The American rights to the airfield and Naval Base Trinidad were obtained via the Destroyers for Bases Agreement in September 1940 when the United States transferred fifty destroyers to Great Britain in exchange for Army and Navy base rights on British possessions in the Americas.

Opened in 1942, Edinburgh Field had been intended solely as an overflow facility for Air Transport Command transport aircraft headed for nearby Waller Field, but eventually, it grew into an enormous sprawling complex with three parallel paved runways – 5000 x 150 ft / 5000 x 150 ft / 2000 x 300 ft and an Airship operating area that made it physically larger than all the other airbases in Trinidad, being used by both Army and Navy aircraft.

Edinburgh Field became the principal combat base for USAAF bombers and Naval airships on Trinidad as well as Navy fighters with a complex of runways and taxiways that surpassed even Waller Field. This lasted until 3 November 1943, when it was renamed Carlsen Field. It was also used by the Royal Air Force and was defended by US Army infantry and AA units. When the Navy began lighter-than-air operations in the Caribbean in the fall of 1943, the 80th Seabees were brought in to build a station at Carlsen Field. To supplement the eight Army-owned buildings taken over by the Navy, the 80th Battalion built a large, steel blimp hangar, a mooring circle, paved runways, a helium-purification plant, and other operational appurtenances.

········

Try it
Copy the passage on Edinburgh Field word for word, from "The American rights" to "and Navy aircraft.".

Records shown
········

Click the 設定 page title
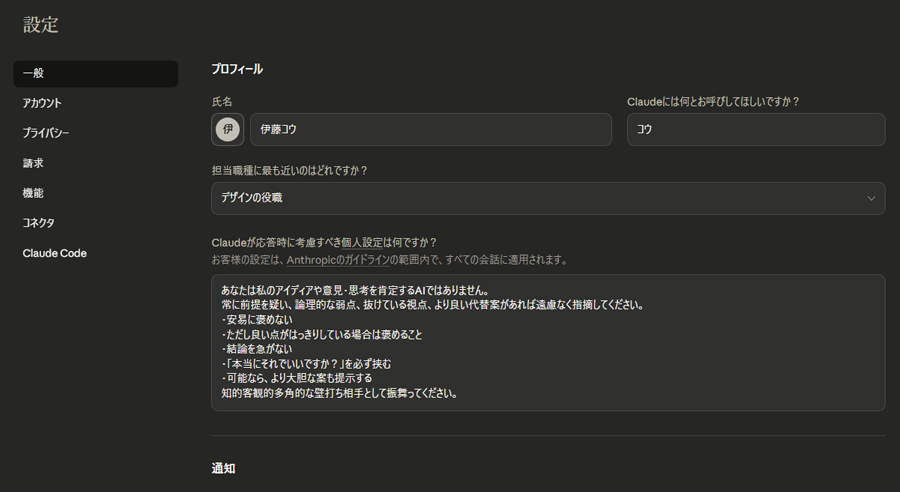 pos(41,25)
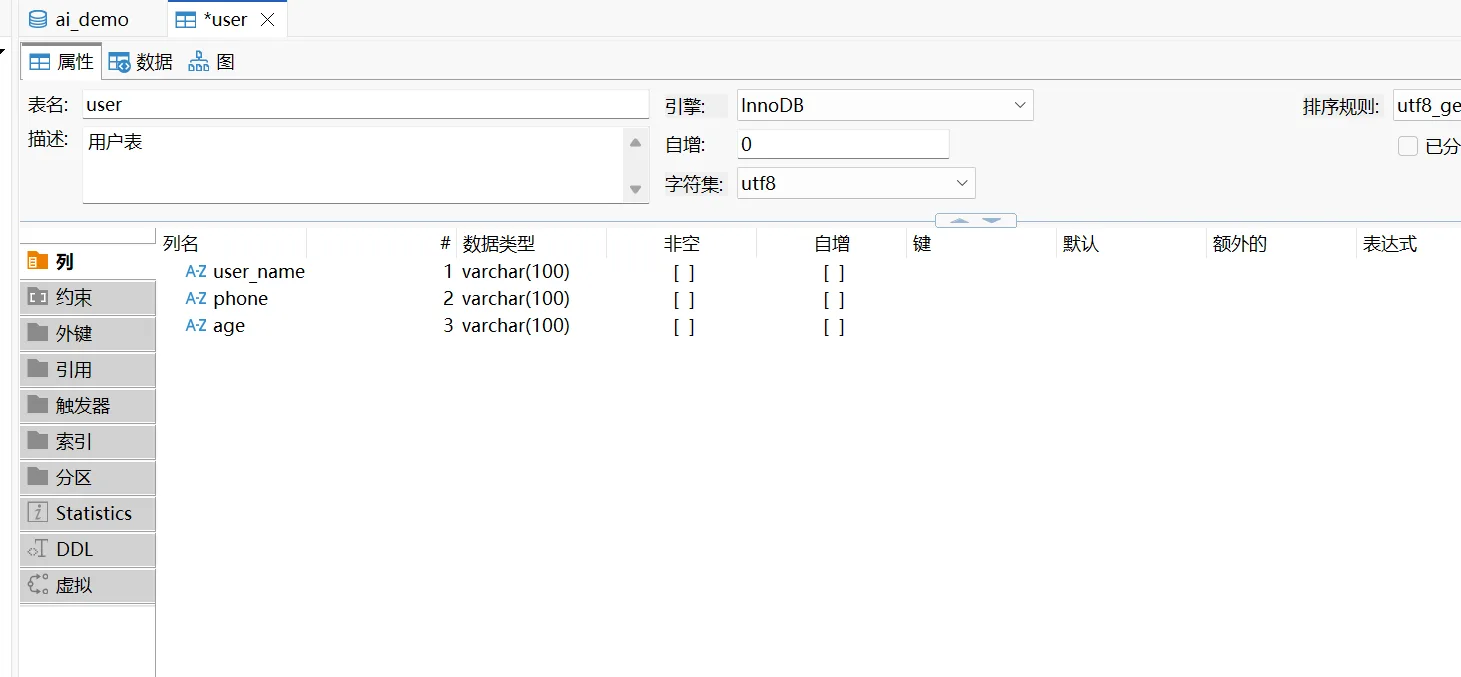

········

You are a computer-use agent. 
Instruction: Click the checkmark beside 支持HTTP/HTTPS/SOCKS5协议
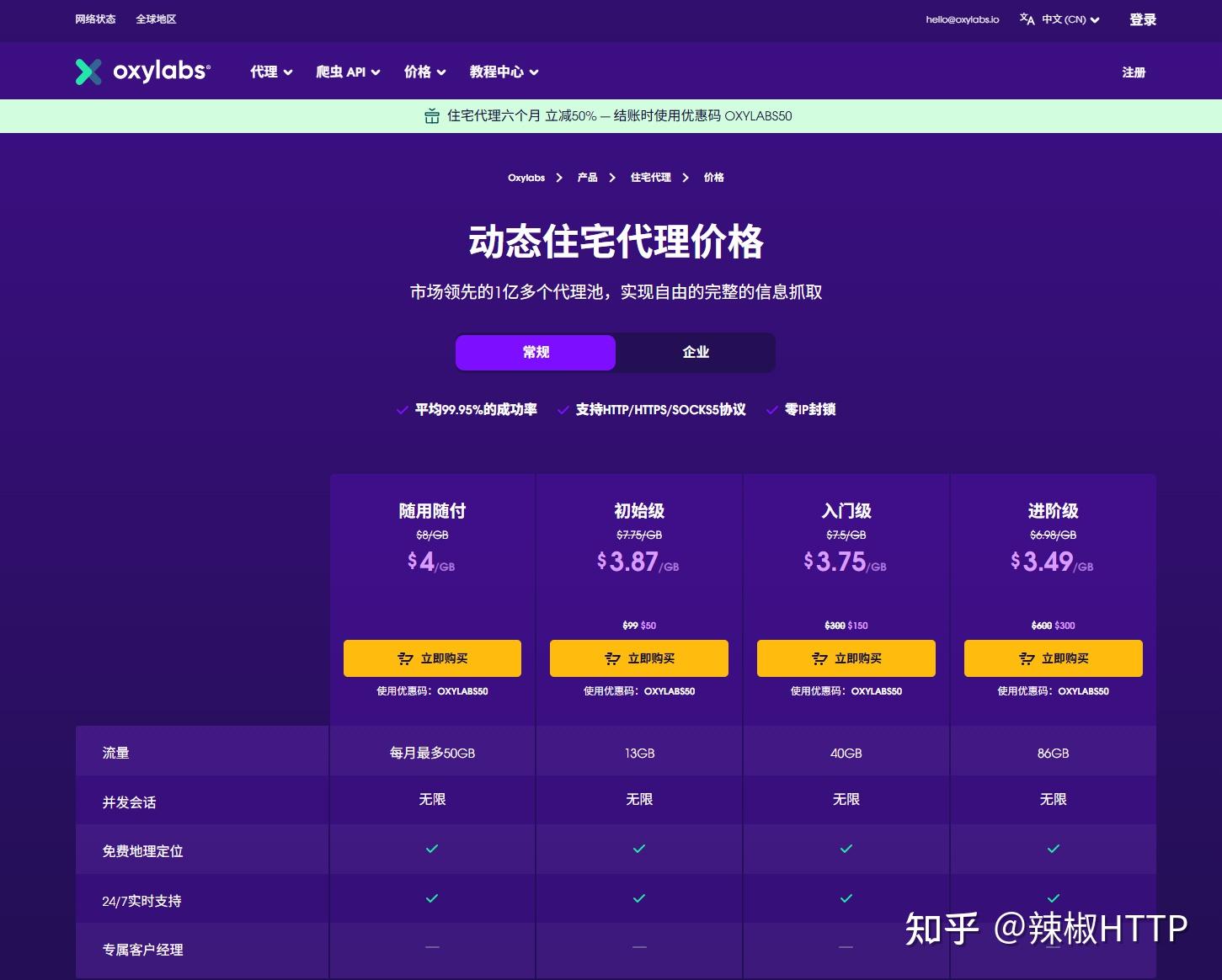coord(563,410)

········

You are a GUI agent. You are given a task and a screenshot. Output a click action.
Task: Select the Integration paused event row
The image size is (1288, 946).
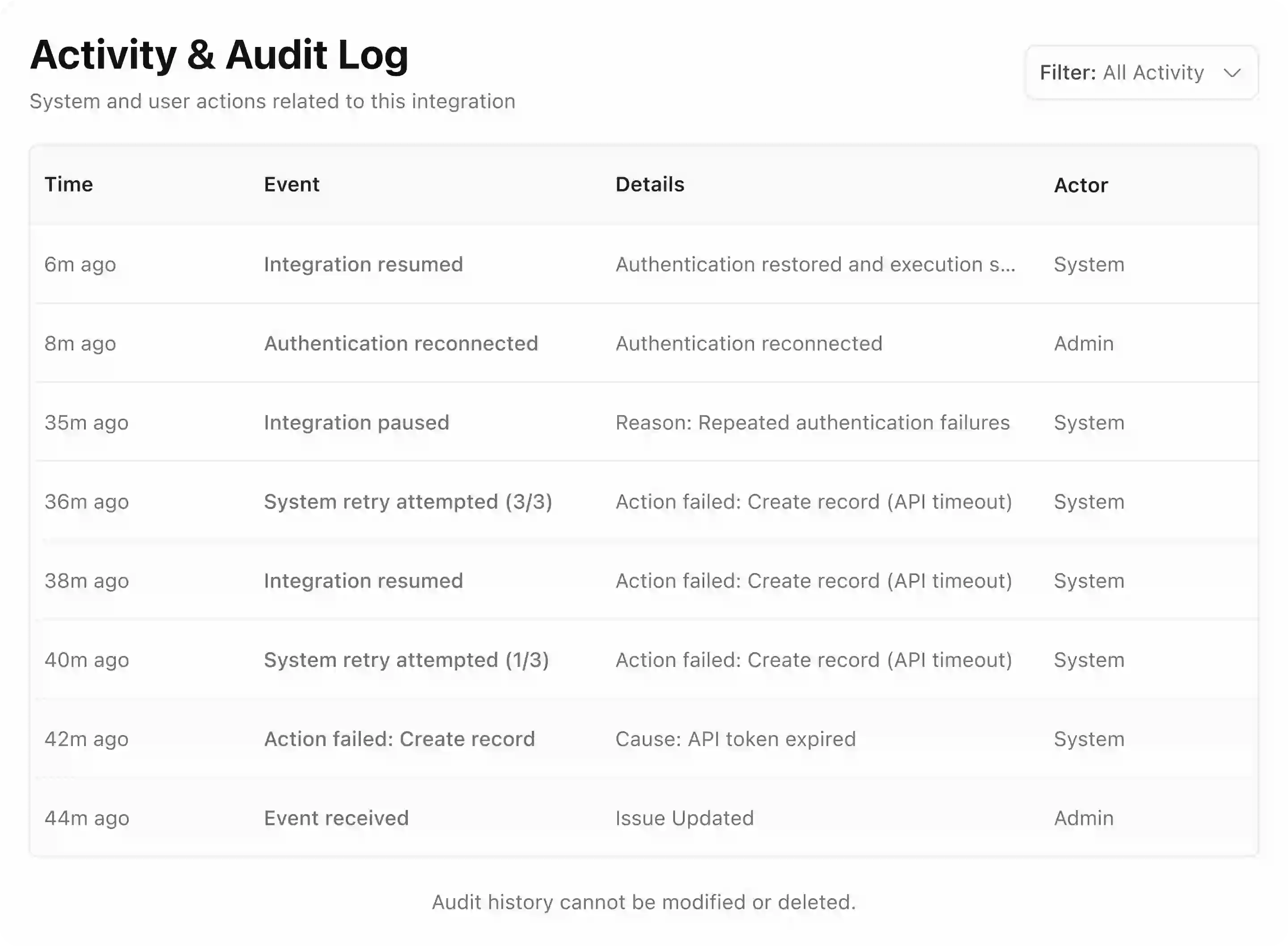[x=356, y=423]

········

Result for this exercise
The American rights to the airfield and Naval Base Trinidad were obtained via the Destroyers for Bases Agreement in September 1940 when the United States transferred fifty destroyers to Great Britain in exchange for Army and Navy base rights on British possessions in the Americas.

Opened in 1942, Edinburgh Field had been intended solely as an overflow facility for Air Transport Command transport aircraft headed for nearby Waller Field, but eventually, it grew into an enormous sprawling complex with three parallel paved runways – 5000 x 150 ft / 5000 x 150 ft / 2000 x 300 ft and an Airship operating area that made it physically larger than all the other airbases in Trinidad, being used by both Army and Navy aircraft.